Nick hadn’t spoken to either of us for years, other than to shout slurs, but it seemed my branding had immediately returned Zach to favor.

Another of the boys spoke: “Your kind don’t belong here.”

“I’m leaving,” I said, and tried to break away, but Nick blocked my way and shoved me back toward the others, who shoved me again. I dropped my parcel and instinctively shielded the wound on my head as the boys’ blows sent me stumbling from side to side within the tiny ring they had formed. A taunt accompanied each shove: “freak”; “dead end”; “poison.”

My hands still over my face, I turned to Ruth, a dark-haired girl who lived only a few houses from us. I whispered, “Stop them. Please.”

Ruth reached forward, and for a second I thought she was going to take my arm. Instead, she bent down, grabbed my flask, and emptied my water slowly onto the ground, where one of the donkeys made a futile attempt to slurp at it as it sank into the sandy soil. “That’s our water,” Ruth said. “From the Alpha well. You’ve been contaminating it long enough, freak.”

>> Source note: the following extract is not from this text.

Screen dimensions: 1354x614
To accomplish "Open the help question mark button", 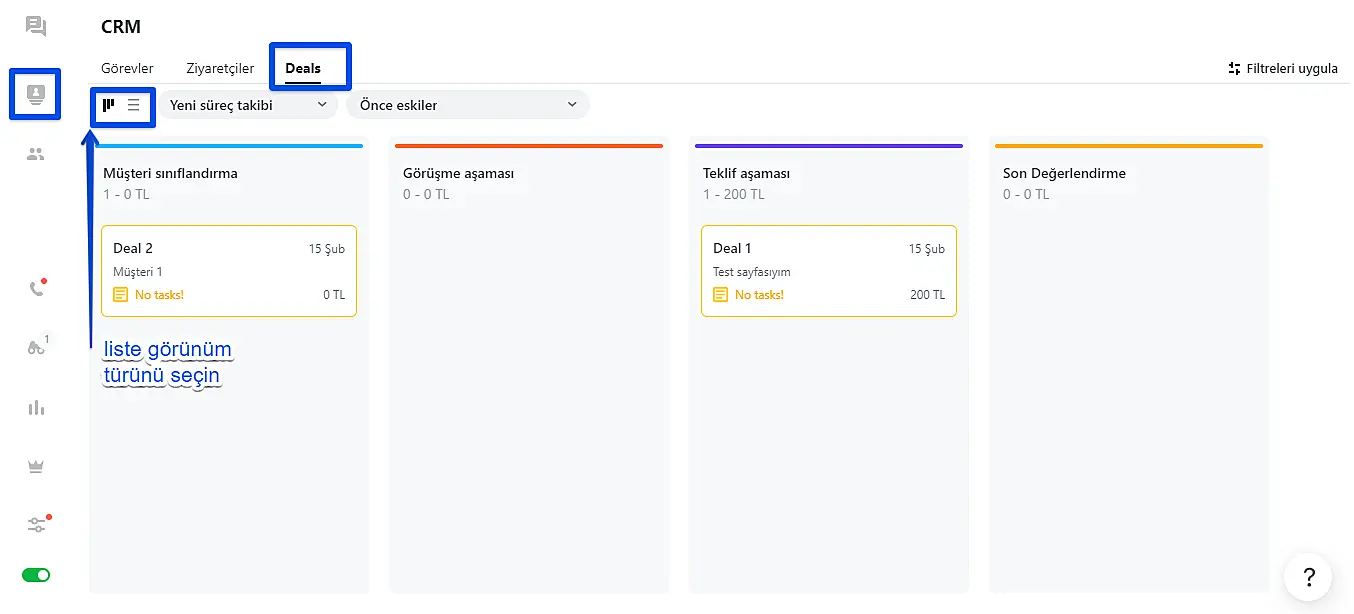I will coord(1308,577).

They left me without looking back. I waited until they were out of sight before gathering my things and making my way down to the river. Emptying the flask had been a harmless act: the river water, though brackish and warm, was perfectly safe to drink. But even as I crouched at the river’s edge to fill the flask again, I knew the significance of Ruth’s gesture. To the Alphas, perhaps even my own mother, my life up to now had been a lie, my place in the village kept through deceit.

For the rest of the day I avoided the road, instead scrambling along the banks of the river. I fastened my shawl over my head, flinching when it touched my burn. The one time I passed a farmer, an Alpha woman bringing her goats down to the river’s edge to drink, I scuttled past in silence, head down. I didn’t stop when I reached the gorge leading west to the silos but pushed onward, farther south than I’d ever been.

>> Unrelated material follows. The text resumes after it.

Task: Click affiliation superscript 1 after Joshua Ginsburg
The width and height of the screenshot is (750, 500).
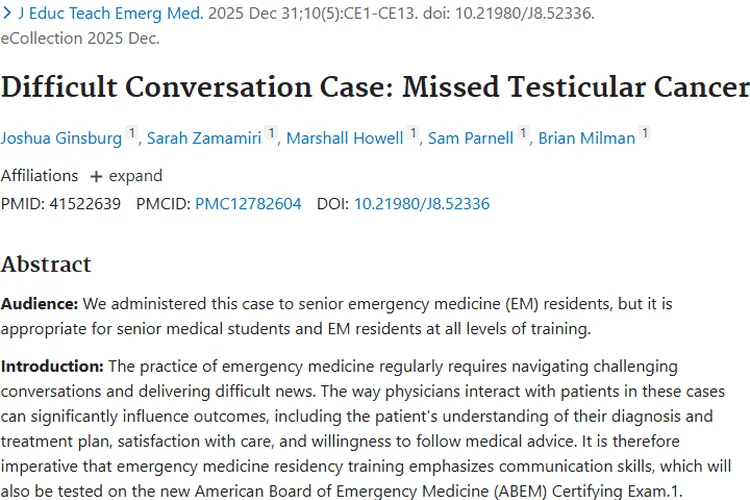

It had taken Zach more than half a day in the cart to reach the Omega settlement when he collected Alice. For me, on foot, avoiding the roads, my footsteps never quite keeping time with the throbbing of my head, it took nearly three days. Several times a day I stopped to bathe my forehead in the river and to tear off some bread from the parcel Mom had given me. I slept on the riverbank, glad of the midsummer warmth. On the second morning I rejoined the road, where it curved away from the river to climb up the valley. Although I was still afraid of encountering people, it was for a different reason. I was in Omega country now.

The landscape itself was different. The Alphas had always claimed the best land for their own. The valley where I’d been raised was good farming country, the soil plush with river silt. Up here there was no valley to shield the land from the harsh light, which glared from the rocky soil. The grass, where it grew at all, was brittle and pale, and the roadside was covered with brambles. Their barbed leaves glistened with spiderwebs, a thick mist that did not lift. There was some other strangeness, too, that I couldn’t work out until I looked about to refill my flask and realized that, for the first time in my life, I couldn’t hear the river. Its noise had been the backdrop to my entire life, and I knew it intimately: the surge of the high water in flood season, the heavy buzz of insects that drifted over the still pools in summer. The river had always provided the spine of my mental map of the area: upstream from the village was south, past the gorge and the silos that Zach and I used to dare each other to approach. Farther upstream lay Wyndham, the biggest city and the Council’s base. I’d never been that far but had heard stories of its size and wealth. Even the refuge outside Wyndham, Mom had told me, was bigger than any town I’d seen. Downstream led north, through the fields, larger villages. A day’s walk downriver was Haven, the market town where Dad used to take us when we were smaller. Beyond Haven, the shallow rapids took the river beyond my knowledge.